ITV Wales Health reporter Katie Fenton discussed the dangerous stigma surrounding the condition.
Sexually active people are being reminded that anyone can get HIV. Community groups and healthcare professionals are stressing the importance of regular testing in order to protect yourself and others.
Early diagnosis of HIV means that those living with it can access treatment which allows them to live as long as anyone else. Effective treatment can stop transmission as the amount of virus in the blood is reduced to undetectable levels.
People who do not test positive for HIV may also be eligible for PrEP- Pre-Exposure Prophylaxis medication which prevents the infection from getting into the body.
Free HIV tests are available to anyone in Wales, and consist of an easy to use finger-prick test kit which can be ordered from Sexual Health Wales' website.
The test can be sent to an address of your choice, and the results are completely confidential.
Marlon van der Mark lives with the condition and raises awareness online, he told ITV News: "I was thinking I can't live like this, I can't live fearing when the next person’s going to find out, or if my family’s going to find out. So I decided to take control of the story myself. This is my story, this has happened to me, I have the right to tell it, no one else”.
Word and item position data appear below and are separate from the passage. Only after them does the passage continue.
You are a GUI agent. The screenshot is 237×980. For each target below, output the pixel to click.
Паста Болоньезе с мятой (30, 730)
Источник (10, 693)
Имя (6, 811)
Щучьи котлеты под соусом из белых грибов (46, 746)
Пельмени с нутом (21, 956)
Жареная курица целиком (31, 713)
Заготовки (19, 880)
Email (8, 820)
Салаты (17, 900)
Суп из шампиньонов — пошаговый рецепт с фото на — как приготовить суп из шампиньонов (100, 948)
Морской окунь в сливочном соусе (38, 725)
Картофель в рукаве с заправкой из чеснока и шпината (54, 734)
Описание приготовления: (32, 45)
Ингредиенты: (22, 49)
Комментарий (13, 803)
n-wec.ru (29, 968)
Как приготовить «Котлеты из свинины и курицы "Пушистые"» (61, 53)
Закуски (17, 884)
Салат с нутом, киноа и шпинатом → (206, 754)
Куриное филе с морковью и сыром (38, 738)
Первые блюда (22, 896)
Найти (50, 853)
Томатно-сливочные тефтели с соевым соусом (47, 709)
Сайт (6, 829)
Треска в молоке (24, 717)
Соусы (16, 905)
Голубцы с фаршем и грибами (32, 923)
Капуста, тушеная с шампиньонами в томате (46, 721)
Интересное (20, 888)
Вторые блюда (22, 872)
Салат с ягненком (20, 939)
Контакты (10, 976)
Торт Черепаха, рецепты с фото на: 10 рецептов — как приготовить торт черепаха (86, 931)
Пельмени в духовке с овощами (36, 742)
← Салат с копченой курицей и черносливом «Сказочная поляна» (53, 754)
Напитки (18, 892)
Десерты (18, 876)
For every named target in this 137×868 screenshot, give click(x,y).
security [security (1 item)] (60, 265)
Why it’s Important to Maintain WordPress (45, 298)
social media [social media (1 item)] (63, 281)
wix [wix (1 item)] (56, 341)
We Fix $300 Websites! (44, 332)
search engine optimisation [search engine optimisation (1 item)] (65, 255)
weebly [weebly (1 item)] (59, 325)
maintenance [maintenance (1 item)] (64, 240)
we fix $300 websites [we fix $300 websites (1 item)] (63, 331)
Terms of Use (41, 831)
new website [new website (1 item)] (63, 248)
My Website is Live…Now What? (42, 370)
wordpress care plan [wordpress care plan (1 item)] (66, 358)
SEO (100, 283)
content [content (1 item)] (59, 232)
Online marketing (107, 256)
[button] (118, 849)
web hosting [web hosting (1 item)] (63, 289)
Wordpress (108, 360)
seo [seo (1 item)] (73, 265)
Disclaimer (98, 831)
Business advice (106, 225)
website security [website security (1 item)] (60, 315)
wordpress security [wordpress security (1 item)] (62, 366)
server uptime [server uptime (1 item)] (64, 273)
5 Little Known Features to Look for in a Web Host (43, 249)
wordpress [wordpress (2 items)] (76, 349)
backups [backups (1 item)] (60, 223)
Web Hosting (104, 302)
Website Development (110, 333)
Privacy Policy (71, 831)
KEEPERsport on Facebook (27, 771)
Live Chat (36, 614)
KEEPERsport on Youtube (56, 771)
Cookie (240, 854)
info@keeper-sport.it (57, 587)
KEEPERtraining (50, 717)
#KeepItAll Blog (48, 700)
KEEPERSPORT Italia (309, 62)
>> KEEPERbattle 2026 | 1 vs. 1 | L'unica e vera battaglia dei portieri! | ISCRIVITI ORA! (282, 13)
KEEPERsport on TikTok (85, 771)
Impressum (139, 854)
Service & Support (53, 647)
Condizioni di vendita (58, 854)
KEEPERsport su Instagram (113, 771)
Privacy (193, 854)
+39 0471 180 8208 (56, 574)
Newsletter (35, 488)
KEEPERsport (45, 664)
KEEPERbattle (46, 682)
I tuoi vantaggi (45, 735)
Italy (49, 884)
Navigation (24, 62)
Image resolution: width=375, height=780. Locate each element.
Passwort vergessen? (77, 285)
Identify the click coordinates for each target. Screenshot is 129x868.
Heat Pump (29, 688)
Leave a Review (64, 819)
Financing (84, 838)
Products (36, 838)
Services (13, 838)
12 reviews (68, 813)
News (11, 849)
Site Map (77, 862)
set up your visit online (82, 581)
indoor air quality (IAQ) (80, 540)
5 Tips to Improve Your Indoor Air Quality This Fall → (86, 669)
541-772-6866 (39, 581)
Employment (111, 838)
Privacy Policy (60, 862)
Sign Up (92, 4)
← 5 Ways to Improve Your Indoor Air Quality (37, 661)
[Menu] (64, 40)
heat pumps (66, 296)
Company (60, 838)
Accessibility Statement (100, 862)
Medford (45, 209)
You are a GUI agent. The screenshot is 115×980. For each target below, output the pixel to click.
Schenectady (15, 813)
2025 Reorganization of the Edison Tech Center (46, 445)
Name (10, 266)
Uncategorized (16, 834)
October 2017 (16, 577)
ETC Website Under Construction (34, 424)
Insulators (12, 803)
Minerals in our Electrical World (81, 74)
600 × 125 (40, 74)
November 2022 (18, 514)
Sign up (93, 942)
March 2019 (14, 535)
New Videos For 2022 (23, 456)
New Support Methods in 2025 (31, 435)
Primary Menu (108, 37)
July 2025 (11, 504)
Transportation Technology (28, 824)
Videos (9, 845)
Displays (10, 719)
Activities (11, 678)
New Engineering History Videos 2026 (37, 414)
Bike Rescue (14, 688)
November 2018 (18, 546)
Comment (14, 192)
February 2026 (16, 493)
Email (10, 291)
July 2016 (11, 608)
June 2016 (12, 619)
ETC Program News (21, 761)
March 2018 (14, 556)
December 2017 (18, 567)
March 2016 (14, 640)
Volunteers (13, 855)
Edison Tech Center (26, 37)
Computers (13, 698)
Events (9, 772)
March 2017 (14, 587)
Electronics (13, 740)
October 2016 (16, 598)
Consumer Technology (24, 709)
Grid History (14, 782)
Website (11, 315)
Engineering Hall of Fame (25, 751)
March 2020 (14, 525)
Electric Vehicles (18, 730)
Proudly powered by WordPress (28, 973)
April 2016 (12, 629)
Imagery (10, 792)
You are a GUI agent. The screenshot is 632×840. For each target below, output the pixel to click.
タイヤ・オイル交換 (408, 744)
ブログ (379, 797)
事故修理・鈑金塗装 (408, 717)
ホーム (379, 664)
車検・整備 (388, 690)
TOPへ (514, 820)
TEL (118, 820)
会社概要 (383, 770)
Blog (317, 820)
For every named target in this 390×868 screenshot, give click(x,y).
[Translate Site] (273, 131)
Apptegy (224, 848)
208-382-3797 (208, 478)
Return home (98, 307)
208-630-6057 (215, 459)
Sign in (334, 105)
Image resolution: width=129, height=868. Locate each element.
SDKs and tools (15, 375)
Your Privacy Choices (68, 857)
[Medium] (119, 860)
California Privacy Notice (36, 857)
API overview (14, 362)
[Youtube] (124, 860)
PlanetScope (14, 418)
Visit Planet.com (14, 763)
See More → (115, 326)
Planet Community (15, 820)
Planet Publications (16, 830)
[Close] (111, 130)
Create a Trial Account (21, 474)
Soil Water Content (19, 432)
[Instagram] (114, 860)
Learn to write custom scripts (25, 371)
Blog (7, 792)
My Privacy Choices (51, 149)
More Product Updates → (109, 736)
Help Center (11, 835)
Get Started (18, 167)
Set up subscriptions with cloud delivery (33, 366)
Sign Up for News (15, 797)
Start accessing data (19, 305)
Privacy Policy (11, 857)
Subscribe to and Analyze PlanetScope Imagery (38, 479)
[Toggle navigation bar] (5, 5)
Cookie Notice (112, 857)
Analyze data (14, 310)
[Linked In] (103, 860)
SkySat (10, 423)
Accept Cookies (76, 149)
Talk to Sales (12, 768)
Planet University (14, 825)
He continued: "Education is still lacking a lot, it needs to be on the forefront for you to be able to stop it. If we’re planning on stopping the new transmissions by 2030 then someone needs to push it forward a bit more because so many people are still naive to it.
"There are people out there to help you and the medication is so advanced now, it’s so amazing that you can’t pass it on to someone once you’re undetectable. So get the test".
The Welsh Government's HIV Action Plan for Wales aims to eliminate all new HIV cases and achieve zero tolerance of HIV-related stigma by 2030.
Speaking to ITV News, Dr Giri Shankar, Director of Health Protection at Public Health Wales, said: "It is an ambitious target, it’s a challenging target, but if we come together and everybody plays their part, it is achievable, it is a realistic target.
"It’s a challenging one no doubt but that requires sustained effort and coordination across a multi agency partnership working".
There has been a significant reduction in new diagnoses of HIV in Wales. Between 2015 and 2021 new diagnosis of HIV decreased by 75%.
Dr Shankar continued: "One of the main things we also want to encourage is to normalise this testing. There is still a lot of apprehension amongst our population just to even take a test because sometimes just the diagnosis of HIV can be quite stigmatising to people.
"And we want to make sure we break that barrier and we want to make sure that they access treatment very quickly. Sometimes stigma can be more harmful for the individual than HIV itself”.
During this year's Wales HIV Testing Week, Zoe Couzens, Head of Programme for Sexual Health at Public Health Wales, said: "Wales HIV Testing Week gives us an opportunity to reiterate the importance of regular testing, because HIV can affect anyone who is having condomless sex.
“In Wales, HIV testing has never been easier and the process is completely confidential. Making testing accessible is a key part of the Welsh Government’s HIV Action Plan.
"Knowing your status means that those who need antiretroviral treatment, can access it and live a long and healthy life. By being on treatment they cannot pass HIV on to others.”
She continued: "Investment from the Welsh Government means that this year’s Wales HIV Testing Week will be the biggest ever, and working with volunteers and community groups will help us reach more people than ever before.”